TAREFA ESCRITA:
Reproduza sem alterações a passagem do texto sobre o financiamento do Bolsa Família que vai de "Para recordar: o" até "recursos às regiões).".

TRECHO DO DOCUMENTO:
Além da confusão no “núcleo pobre” desse drama, há risco de a história ficar ainda mais enrolada no “núcleo politico”, pois o governo quer mesmo criar uma CPMF ou “tributos alternativos”, no dizer de Paulo Guedes.

No antepenúltimo capítulo da novela, Jair Bolsonaro proibira “tirar dos pobres para dar aos paupérrimos”. No penúltimo episódio, governo e parlamentares governistas teriam acertado que bancariam o Bolsa Família encorpado tirando dinheiro de quem recebe benefícios do INSS e do gasto em saúde e educação.

Presidente Bolsonaro e o ministro da Economia, Paulo Guedes
Presidente Jair Bolsonaro e o ministro da Economia, Paulo Guedes - Evaristo Sa/AFP

No capítulo desta quarta (23), Bolsonaro teria vetado o corte de aposentadorias e assemelhados, dizem deputados. Outros afirmam que a proposta de congelar o reajuste do salário mínimo não passaria mesmo (o salário mínimo é o valor do piso dos benefícios previdenciários e assistenciais). Dizem também que não aprovam o fim do reajuste obrigatório da despesa mínima em saúde e educação (isto é, da correção ao menos pela inflação). Mesmo que aprovassem a correção obrigatória, haveria reajuste de qualquer maneira.

Para recordar: o Bolsa Família encorpado não pode então ter dinheiro do fim do abono salarial, do seguro-desemprego sazonal para pescadores, do congelamento de benefícios do INSS ou de saúde e educação. Deputados vetam também, claro, qualquer mexida nos fundos constitucionais (como os que dirigem recursos às regiões).

No entanto, os parlamentares governistas dizem que o plano é criar um programa de renda básica que pague cerca de R$ 226 a 24 milhões de famílias. Trata-se um aumento de R$ 30 bilhões na despesa do Bolsa Família (ora orçada em quase R$ 35 bilhões para 2021).

Não haverá dinheiro, nem mesmo esfolando os servidores públicos no limite previsto pelas emendas constitucionais enviadas pelo governo ao Congresso no final de 2019 (a Emergencial e a do Pacto Federativo). Não haverá fundos mesmo se forem cortados penduricalhos de funcionários da elite salarial ou “enxugando a máquina”, já na penúria.

Note-se que a despesa da Previdência vai continuar a crescer, mesmo com a reforma —aliás, não está crescendo porque o número de beneficiários está quase congelado.

Ressalte-se que um Bolsa Família encorpado seria uma despesa obrigatória grande sem fonte regular de financiamento. Mais ainda: se a renda mínima fosse criada e a despesa da Previdência continuar a crescer (e vai), minguaria até a seca o dinheiro para investimento em obras.

Assim, a criação de uma fonte de recursos para uma renda mínima é conflito político na certa, mui provavelmente com os servidores, alternativa restante. Caso o governo insista na CPMF ou no “tributo alternativo”, vai juntar o sururu ao salseiro. O governismo ora mais encorpado no Congresso aceita discutir o imposto, mas a opinião de líderes é que há pouca disposição de levar o assunto adiante.

Por fim: aumentar a receita de impostos não resolve o problema de financiamento da renda mínima, do investimento ou do que for, dado o teto de gastos. Podem cobrar CPMF, “taxar grandes fortunas”, o hectare de mata queimada ou o ouro de Marte que não adianta: não se pode aumentar despesa. Tem de tirar de alguém para dar aos paupérrimos.

Dados de indicação do alvo
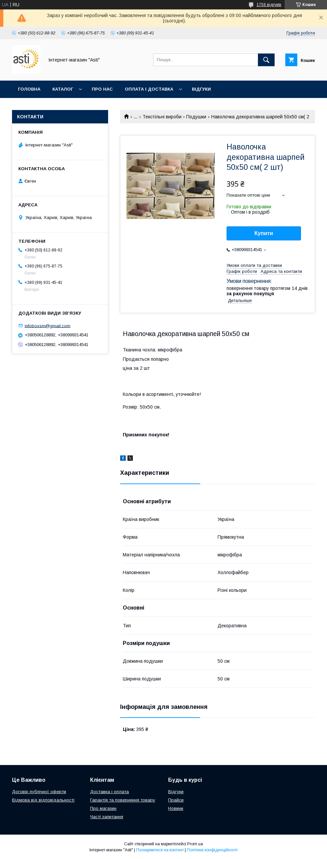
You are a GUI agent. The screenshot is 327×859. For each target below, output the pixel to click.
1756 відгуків (269, 4)
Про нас (102, 89)
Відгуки (201, 89)
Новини (175, 808)
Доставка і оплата (109, 791)
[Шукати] (266, 59)
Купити (264, 233)
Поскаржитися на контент (160, 850)
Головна (29, 89)
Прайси (176, 799)
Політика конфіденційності (212, 850)
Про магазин (103, 808)
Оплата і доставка (149, 89)
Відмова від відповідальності (43, 799)
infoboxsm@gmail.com (47, 325)
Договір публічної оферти (39, 791)
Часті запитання (106, 816)
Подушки (196, 116)
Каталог (62, 89)
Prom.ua (195, 844)
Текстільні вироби (162, 116)
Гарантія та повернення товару (122, 799)
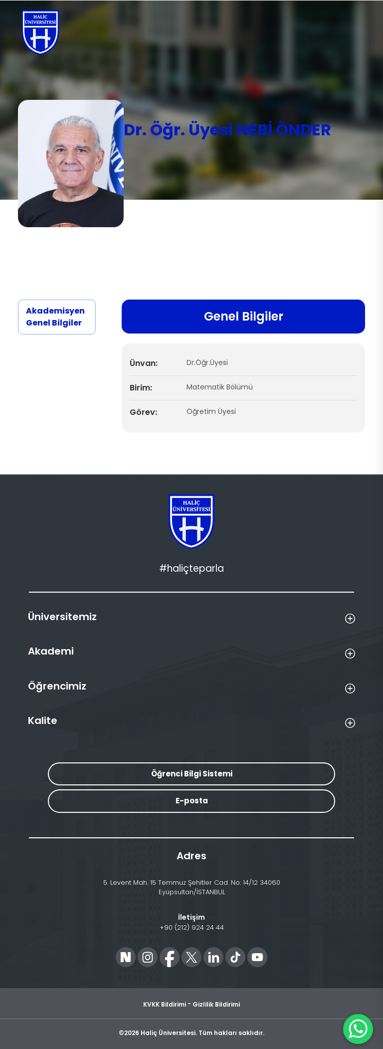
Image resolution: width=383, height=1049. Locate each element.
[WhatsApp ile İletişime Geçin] (358, 1029)
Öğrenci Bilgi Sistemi (191, 773)
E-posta (192, 800)
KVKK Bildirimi (164, 1004)
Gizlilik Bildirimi (216, 1004)
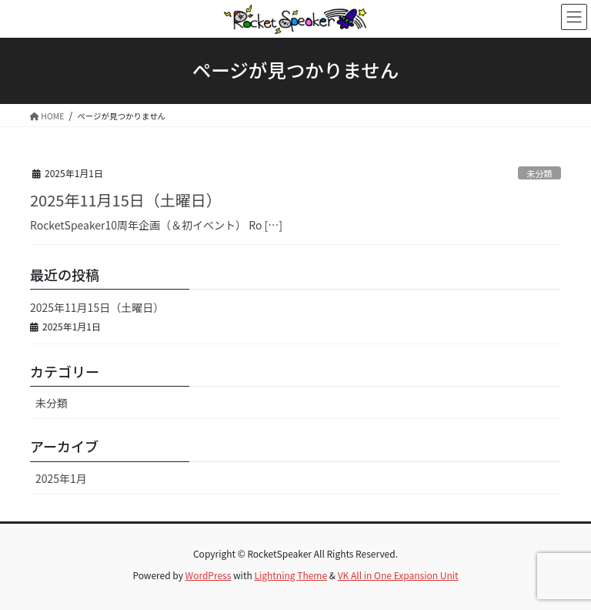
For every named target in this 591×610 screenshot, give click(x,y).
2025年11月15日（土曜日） (126, 200)
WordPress (208, 575)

RESPOSTA DO EXERCÍCIO:
Para recordar: o Bolsa Família encorpado não pode então ter dinheiro do fim do abono salarial, do seguro-desemprego sazonal para pescadores, do congelamento de benefícios do INSS ou de saúde e educação. Deputados vetam também, claro, qualquer mexida nos fundos constitucionais (como os que dirigem recursos às regiões).